Нам посчастливилось найти место в районе, предназначенном для костров, и он разжег небольшой костер, который мы оба поддерживали.
— Ты не должна смешивать супер острые перцы вместе. Это не хорошо. Конечно, острый перец с перцем средней остроты, но не похожим на призрачный перец чили и малагетас, — посоветовал он.
— У него такой же вкус — острый, — ответила я.
— Конечно, острый, но для тебя это нехорошо. Не говори мне, что ты это ешь. Он поднял брови.
— Ни за что. Я ненавижу что-то супер острое. Это убивает вкус, если только это не тот аромат, к которому ты стремишься. Мой папа — он любит еду с чили за то, что обычные люди считают её съедобной.
Мой отец — мой настоящий отец — не имел вкусовых рецепторов, потому что он убил их острым. Во всяком случае, это было то, что я помнил, и я подозревала, что он не сильно изменился.
Люк рассмеялся и выпрямился.
— В самом деле?
— Да, твердо кивнул.
— Твой отец кажется интересным человеком. Он сосредоточился на мне и положил руки на колени. Мы сидели напротив друг друга на песке, и наши тела отражали друг друга. — Ты близка со своим отцом?

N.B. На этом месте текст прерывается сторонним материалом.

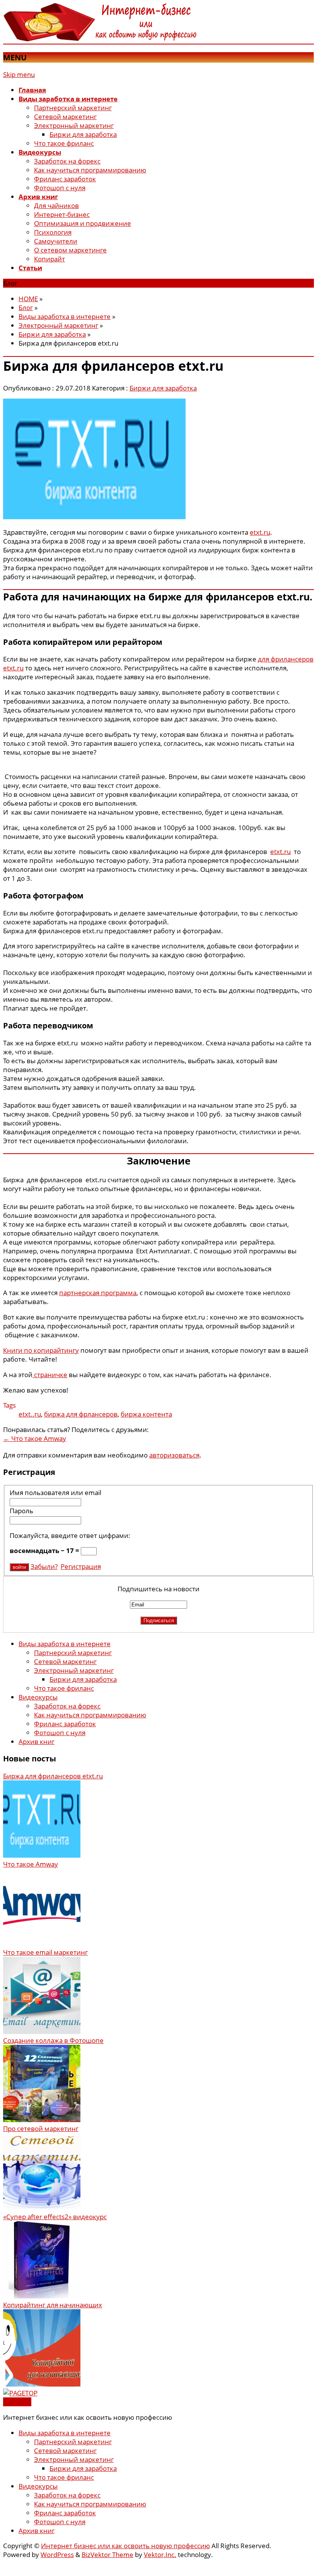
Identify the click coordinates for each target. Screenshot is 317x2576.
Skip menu (19, 74)
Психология (53, 232)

Вау, если бы он только знал. Интересно, что он будет делать, если узнает, кем был мой отец? Раньше я вспоминала, как парни боялись спрашивать меня. Это было до того, как я узнала правду о моем отце, моей семье. Я долго думала, что со мной что-то не так, и никогда не думала, что на работе может быть что-то еще.
— Не так, как раньше.
— Не так, как раньше… это необычный способ выразить это. Он ухмыльнулся.
— Это долгая история, но мы не близки. У нас было огромное несогласие, с которым я не могла жить, поэтому я ушла из дома.
— Это действительно печально. Мне жаль. Как давно это было?
— Слишком давно. Если я скажу тебе, ты подумаешь, что я ужасная дочь.
— Сомневаюсь. Скажи.
Я подумала, как бы это сказать. Я только однажды рассказала Максу и Джиджи окольную версию правды, и для них я все же время от времени навещала своего отца. Я бы никогда никому не сказала, что мой отец был мафиози.
— Десять лет. Мне было странно говорить это, тем более что я никогда никому об этом не заявляла.
Он выглядел удивленным. — Это очень долго, очень долго, — отметил он.
— Ты плохо думаешь обо мне?
— Нет. Моя мама была… — его голос замолчал, и он посмотрел вперед на мягкий прилив волн, бьющих по берегу. Когда он посмотрел на меня, я увидела боль в его глазах. — Когда я был моложе, мы жили здесь, в Лос-Анджелесе, в неблагополучном районе. Мой отец приехал сюда, потому что моя мама хотела попробовать себя в роли актрисы. Мы от много отказались ради нее, чтобы осуществить эту мечту, и нам не было на что жить. Мой отец работал круглосуточно, чтобы оплатить уроки актерского мастерства и оплачивать маленькую крышу над головой. Наступил ее большой прорыв, и когда это свершилось, она оставила нас, моего брата и меня, и у моего отца остался огромный долг. Она даже не пыталась исправить нашу жизнь, просто оставила нас и никогда не оглядывалась назад. Это было двадцать лет назад.